Continued pandemic and additional shutdowns may impact performance. The Companys performance may be impacted by fluctuating commodity prices, technological changes, exchange rate fluctuations, and due to any impact in the general macro-economic outlook. Any geopolitical or economic upheavals at the local, regional or global levels may adversely impact demand or create input cost volatility that may impact performance. Your Company is exposed to risk of volatility in LIBOR rates that may increase our interest costs and impact performance. Debtors collection period can increase on account of the stressed financial condition of customers.

Internal Control Systems (ICS) and Their Adequacy

The Company has established adequate ICS in respect of all the divisions of the Company. The ICS aims to promote operational efficiencies and achieve savings in cost and overheads in all business operations. System Application and Product (SAP), a world-class business process integration software solution, which was implemented by the Company at all business units, has been operating successfully. The Company has appointed M/s. Deloitte Touche Tohmatsu India LLP as its Internal Auditors. The system-cum-internal audit reports of the Internal Auditors were discussed at the Audit Committee meetings and appropriate corrective steps have been taken. Further, all business segments prepare their annual budgets, which are reviewed along with performance at regular intervals.

Development of human resources

The Company promotes an open and transparent working environment to enhance teamwork and build business focus. The Company gives equal importance to development of human resources (HR). It updates its HR policy in line with the changing HR culture in the industry as a whole. In order to foster excellence and reward those employees who perform well, the Company has performance/production- linked incentive schemes and introduced the Employees Stock Option Scheme. The Company also takes adequate steps for in-house training of employees and maintaining a safe and healthy environment.

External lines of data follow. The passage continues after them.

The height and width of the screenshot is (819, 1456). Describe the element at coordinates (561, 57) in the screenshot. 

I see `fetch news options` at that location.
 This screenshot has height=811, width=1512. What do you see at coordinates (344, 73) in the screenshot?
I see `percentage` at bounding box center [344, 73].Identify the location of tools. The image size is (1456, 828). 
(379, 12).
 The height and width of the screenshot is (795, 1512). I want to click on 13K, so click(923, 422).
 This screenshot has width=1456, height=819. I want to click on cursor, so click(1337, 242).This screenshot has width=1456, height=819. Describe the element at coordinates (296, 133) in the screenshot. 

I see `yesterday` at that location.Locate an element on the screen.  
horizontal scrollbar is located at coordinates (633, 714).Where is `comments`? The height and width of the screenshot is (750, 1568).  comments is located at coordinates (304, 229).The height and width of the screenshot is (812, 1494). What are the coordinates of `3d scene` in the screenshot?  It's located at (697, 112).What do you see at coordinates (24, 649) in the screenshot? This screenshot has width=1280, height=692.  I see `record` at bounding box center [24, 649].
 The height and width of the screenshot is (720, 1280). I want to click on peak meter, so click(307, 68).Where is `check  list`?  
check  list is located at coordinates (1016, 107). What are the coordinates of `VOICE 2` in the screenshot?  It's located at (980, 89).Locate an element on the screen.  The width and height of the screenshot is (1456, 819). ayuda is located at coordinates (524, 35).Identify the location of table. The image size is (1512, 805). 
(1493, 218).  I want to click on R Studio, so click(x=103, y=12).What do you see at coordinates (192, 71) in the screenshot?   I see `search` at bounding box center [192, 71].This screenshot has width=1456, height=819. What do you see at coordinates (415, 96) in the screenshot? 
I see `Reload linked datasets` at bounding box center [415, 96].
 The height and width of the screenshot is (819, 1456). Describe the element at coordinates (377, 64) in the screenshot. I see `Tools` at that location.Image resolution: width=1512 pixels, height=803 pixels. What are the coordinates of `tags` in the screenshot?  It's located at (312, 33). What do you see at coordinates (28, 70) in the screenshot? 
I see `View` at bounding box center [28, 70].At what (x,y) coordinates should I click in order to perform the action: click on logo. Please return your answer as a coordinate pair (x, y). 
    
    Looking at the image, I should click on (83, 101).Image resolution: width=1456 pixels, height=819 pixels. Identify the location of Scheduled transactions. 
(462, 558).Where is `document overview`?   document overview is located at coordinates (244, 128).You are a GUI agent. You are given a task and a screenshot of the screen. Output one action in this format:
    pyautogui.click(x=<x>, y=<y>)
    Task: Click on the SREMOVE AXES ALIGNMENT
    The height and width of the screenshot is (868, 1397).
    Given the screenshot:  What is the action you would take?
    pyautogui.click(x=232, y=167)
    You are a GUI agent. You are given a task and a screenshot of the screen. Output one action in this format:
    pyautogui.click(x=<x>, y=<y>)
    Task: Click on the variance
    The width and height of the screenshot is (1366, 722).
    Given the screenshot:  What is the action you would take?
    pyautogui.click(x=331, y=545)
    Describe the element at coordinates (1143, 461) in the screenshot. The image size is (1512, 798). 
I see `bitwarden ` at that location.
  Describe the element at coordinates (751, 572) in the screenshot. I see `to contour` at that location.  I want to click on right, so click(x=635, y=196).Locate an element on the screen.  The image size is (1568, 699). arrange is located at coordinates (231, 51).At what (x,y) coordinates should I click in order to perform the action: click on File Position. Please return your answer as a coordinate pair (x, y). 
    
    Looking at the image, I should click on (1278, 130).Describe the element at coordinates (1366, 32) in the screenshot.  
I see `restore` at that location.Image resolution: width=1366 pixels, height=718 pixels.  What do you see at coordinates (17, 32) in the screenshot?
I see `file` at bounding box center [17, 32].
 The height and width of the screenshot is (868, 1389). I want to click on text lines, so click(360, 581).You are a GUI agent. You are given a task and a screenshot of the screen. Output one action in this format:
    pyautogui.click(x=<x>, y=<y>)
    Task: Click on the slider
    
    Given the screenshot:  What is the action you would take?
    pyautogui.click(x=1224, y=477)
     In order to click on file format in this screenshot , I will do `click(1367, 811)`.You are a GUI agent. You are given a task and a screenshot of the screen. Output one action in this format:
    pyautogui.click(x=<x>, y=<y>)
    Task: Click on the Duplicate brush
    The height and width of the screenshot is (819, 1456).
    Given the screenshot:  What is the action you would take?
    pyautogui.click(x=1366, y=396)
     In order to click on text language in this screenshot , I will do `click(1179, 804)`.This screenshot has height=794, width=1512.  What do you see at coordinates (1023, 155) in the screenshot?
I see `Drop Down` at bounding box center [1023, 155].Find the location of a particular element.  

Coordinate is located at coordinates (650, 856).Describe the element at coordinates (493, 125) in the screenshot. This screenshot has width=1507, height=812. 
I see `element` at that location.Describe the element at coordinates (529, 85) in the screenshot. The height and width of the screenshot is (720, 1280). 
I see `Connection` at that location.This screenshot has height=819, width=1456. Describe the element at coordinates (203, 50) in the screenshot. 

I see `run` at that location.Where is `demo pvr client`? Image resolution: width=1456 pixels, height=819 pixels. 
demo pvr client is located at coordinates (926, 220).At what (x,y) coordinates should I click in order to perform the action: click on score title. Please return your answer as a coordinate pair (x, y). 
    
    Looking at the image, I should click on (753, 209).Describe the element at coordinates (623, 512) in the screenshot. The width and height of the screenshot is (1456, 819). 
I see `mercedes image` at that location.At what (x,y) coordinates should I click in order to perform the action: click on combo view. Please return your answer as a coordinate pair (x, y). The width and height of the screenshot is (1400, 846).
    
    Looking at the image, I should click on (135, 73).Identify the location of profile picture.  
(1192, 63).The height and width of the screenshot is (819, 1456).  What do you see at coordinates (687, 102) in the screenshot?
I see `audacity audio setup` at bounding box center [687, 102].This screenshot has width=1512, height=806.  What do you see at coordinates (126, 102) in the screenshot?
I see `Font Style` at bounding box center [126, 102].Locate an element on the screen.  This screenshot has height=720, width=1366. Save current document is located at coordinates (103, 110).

Key Financial Ratios with details of significant changes

The Company has identified the following as key financial ratios:

Consolidated Ratios FY21 FY20 % Change
EBITDA Margin 6.9% 6.5% 5.1%
PAT Margin 2.5% 1.8% 38.0%
ROE 12.5% 11.4% 9.2%
Debtor Turnover 108 99 8.4%
Inventory Turnover 98 75 30.5%
Current Ratio 1.22 1.13 7.3%
Debt/Equity Ratio 0.17 0.19 -10.0%
Interest Coverage Ratio 2.5 1.7 45.1%
Net Fixed Asset Turnover 6.9 8.5 -18.4%

During the year, the Company strictly focused on working capital management, as domestic revenues were impacted by COVID-19-related issues. The reduction in interest rates and strict focus on working capital management were the main drivers behind the 42% YoY decrease in interest costs that reflected in improved Interest Coverage Ratio and PAT margin. PAT margin was also helped by 31 bps improvement in EBITDA margin, driven by improved Oils profitability and focus on per-order metrics. Towards the end of the year, the second wave of COVID-19 had started resulting in local-level lockdowns and travel restrictions at places, resulting in transient higher inventory as customers clearances to inspect and dispatch finished goods got delayed.

Cautionary statement:

The statements made in the Management Discussion & Analysis section, describing the Companys goals, expectations and predictions, among others, do contain some forward-looking views of the management. The actual performance of the Company is dependent on several external factors, many of which are beyond the control of the management, viz. growth of Indian economy, continuation of industrial reforms, fluctuations in value of Rupee in the foreign exchange market, volatility in commodity prices, applicable laws/regulations, tax structure, domestic/international industry scenario, movement in international prices of raw materials and economic developments within the country, among others.